Jimin saate baktığında sabaha karşı saat 3 olduğunu gördü. Hana'nın hıçkırıkları o bitti dediğinden beri kesilmemişti.
Kendisinin de canı yanıyordu ama böylesi daha iyiydi. Onların yolu birleşik değil ayrıydı.
Hana arada bir bir şeyler mırıldanıyor, kapıya vuruyordu. Hana'nın yanına arkadaşlarından birkaç kişi gelmişti ama onların gelmesi ağlamasının artmasına neden olduğu için gelmeyi kesmişlerdi.
Saatin geç olmasına rağmen aşağıdan gelen ses arkadaşlarının hala uyumadığına işaretti.

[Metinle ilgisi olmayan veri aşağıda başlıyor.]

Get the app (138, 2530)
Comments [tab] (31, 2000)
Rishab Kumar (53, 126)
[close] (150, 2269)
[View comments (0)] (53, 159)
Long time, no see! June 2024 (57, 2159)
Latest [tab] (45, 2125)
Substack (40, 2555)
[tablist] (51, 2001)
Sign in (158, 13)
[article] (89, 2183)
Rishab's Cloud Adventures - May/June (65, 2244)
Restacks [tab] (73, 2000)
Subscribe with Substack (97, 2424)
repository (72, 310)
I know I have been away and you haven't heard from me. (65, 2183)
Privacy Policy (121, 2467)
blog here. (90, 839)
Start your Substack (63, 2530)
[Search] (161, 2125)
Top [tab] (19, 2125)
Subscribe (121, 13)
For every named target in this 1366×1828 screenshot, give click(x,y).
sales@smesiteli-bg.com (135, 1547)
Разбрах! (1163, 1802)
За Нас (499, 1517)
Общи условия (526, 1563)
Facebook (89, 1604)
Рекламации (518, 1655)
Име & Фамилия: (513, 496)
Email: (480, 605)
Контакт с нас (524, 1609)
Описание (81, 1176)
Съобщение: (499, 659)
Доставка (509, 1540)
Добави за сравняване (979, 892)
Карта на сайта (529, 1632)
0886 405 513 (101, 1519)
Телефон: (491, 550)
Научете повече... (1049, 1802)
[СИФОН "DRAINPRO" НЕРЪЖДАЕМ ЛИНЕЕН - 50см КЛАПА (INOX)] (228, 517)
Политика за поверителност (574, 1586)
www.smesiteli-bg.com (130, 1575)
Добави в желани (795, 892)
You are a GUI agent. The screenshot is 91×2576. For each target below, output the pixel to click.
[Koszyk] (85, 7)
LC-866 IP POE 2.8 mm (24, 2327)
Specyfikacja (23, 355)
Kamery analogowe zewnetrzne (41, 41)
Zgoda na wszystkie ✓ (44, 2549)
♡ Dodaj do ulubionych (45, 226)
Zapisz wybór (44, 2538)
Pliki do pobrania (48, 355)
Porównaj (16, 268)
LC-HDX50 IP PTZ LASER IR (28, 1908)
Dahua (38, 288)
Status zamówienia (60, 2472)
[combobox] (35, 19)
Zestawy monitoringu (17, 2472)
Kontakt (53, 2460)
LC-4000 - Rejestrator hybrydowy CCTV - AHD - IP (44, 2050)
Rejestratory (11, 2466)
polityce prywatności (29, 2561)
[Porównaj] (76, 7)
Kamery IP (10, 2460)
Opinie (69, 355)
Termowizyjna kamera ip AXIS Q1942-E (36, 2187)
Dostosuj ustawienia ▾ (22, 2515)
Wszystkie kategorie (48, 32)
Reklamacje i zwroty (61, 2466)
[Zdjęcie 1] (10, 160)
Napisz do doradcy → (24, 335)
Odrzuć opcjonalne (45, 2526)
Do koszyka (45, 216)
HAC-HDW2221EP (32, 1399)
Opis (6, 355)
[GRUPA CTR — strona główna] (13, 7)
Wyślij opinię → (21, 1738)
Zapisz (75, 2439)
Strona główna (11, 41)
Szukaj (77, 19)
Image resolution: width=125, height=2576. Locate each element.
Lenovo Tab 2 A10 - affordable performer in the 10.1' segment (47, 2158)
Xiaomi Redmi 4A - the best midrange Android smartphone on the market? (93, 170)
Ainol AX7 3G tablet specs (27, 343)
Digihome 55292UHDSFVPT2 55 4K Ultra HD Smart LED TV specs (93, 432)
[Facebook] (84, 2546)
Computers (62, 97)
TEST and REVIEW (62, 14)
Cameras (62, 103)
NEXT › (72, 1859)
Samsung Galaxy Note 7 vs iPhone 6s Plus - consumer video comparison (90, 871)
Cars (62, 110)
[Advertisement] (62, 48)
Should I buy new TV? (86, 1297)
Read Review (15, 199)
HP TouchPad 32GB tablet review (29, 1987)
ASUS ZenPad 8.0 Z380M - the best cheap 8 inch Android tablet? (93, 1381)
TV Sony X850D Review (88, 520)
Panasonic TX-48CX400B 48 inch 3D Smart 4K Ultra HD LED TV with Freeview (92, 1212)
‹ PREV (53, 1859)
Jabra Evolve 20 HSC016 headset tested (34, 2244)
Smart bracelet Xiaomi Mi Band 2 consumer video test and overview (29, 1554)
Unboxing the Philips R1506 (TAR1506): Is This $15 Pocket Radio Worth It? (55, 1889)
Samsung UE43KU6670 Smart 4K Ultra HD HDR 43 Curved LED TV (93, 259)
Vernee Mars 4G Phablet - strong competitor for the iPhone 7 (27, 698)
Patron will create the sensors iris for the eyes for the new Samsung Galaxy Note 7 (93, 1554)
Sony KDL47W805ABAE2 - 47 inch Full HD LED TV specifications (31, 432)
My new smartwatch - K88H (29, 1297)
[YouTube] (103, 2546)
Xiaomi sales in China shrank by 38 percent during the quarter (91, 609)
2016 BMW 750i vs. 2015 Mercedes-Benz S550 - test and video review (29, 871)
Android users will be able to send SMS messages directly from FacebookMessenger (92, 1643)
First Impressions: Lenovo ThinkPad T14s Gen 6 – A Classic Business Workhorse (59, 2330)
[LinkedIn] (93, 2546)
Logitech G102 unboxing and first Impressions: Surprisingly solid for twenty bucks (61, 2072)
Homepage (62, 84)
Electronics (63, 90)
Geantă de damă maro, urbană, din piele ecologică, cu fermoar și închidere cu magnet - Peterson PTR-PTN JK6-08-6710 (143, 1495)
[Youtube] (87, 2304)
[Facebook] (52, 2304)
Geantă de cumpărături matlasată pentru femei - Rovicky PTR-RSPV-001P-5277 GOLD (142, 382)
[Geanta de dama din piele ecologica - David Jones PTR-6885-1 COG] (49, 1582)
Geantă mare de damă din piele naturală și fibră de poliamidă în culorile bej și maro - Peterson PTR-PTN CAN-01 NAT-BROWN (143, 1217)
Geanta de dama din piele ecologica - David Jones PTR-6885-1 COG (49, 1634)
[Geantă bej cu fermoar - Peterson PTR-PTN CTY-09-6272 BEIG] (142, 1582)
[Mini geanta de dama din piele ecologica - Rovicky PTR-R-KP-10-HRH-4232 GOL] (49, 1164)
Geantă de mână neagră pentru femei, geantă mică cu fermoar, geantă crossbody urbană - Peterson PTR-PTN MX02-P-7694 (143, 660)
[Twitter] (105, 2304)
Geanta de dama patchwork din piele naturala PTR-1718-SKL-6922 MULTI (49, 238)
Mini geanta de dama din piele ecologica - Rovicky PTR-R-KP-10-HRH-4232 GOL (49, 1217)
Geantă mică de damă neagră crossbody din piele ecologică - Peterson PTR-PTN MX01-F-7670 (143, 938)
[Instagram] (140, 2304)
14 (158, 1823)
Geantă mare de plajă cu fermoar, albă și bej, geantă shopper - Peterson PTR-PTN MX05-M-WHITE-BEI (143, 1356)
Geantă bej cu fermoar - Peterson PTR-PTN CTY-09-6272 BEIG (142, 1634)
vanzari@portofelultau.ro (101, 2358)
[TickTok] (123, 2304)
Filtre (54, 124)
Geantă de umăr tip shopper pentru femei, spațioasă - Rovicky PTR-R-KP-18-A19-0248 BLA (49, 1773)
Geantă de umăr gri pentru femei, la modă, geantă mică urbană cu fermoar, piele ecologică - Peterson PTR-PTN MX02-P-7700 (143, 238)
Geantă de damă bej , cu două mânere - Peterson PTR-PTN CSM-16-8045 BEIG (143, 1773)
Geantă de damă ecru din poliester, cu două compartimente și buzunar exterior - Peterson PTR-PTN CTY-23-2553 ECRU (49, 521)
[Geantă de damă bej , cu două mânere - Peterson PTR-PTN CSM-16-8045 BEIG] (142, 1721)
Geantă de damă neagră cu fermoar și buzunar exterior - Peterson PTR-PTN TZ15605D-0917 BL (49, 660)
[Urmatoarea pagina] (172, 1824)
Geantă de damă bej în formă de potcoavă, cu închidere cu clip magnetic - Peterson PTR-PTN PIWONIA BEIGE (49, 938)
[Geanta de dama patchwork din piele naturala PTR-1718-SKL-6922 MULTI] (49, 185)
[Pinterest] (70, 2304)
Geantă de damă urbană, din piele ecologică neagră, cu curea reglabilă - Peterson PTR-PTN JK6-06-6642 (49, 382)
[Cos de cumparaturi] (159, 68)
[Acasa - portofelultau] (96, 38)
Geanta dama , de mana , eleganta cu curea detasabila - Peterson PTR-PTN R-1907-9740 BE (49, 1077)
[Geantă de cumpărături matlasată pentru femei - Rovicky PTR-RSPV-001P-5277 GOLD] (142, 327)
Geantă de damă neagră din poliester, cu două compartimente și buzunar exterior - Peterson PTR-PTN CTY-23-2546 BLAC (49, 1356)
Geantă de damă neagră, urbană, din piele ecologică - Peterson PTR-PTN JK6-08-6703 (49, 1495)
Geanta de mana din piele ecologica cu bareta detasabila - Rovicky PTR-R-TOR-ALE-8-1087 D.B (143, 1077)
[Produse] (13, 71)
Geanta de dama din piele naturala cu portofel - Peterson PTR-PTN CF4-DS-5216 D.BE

" Jimin... Ben seni bırakamam ki. "
Jimin bu mırıldanmalara o uyuyor zannetsin diye cevap vermiyordu. Acı çeke çeke dinliyordu sadece. Yatağın boş kısmına almak istiyordu onu. Sıkıca sarılıp kokusunu çekmek istiyordu içine ama içinde bir yer olan o nefret duygusu ona engel oluyordu.
Hana'dan nefret etmiyordu yaptığı şeyden nefret ediyordu.
Yalan.
Saat beşe gelirken ev sessizleşmişti. Jimin'in gözleri acıyordu. Ağlamamak için kendini sıktığından çok fazla yorulmuştu. Kapının ardındaki mırıldanma da bittiği için yataktan kalkıp indi ve kapıya adımladı.
Kapının kilidini açıp Hana önünde oturduğu için kapıyı yavaşça açarken Hana'nın sırtını yana verdiğini görüp rahatlıkla kapıyı açtı.
Uyandırmamaya çalışırak onu kucağına aldı ve yatağa götürdü. Onu yatağa yatırdıktan sonra üstünü örtüp yüzündeki saçları çekti.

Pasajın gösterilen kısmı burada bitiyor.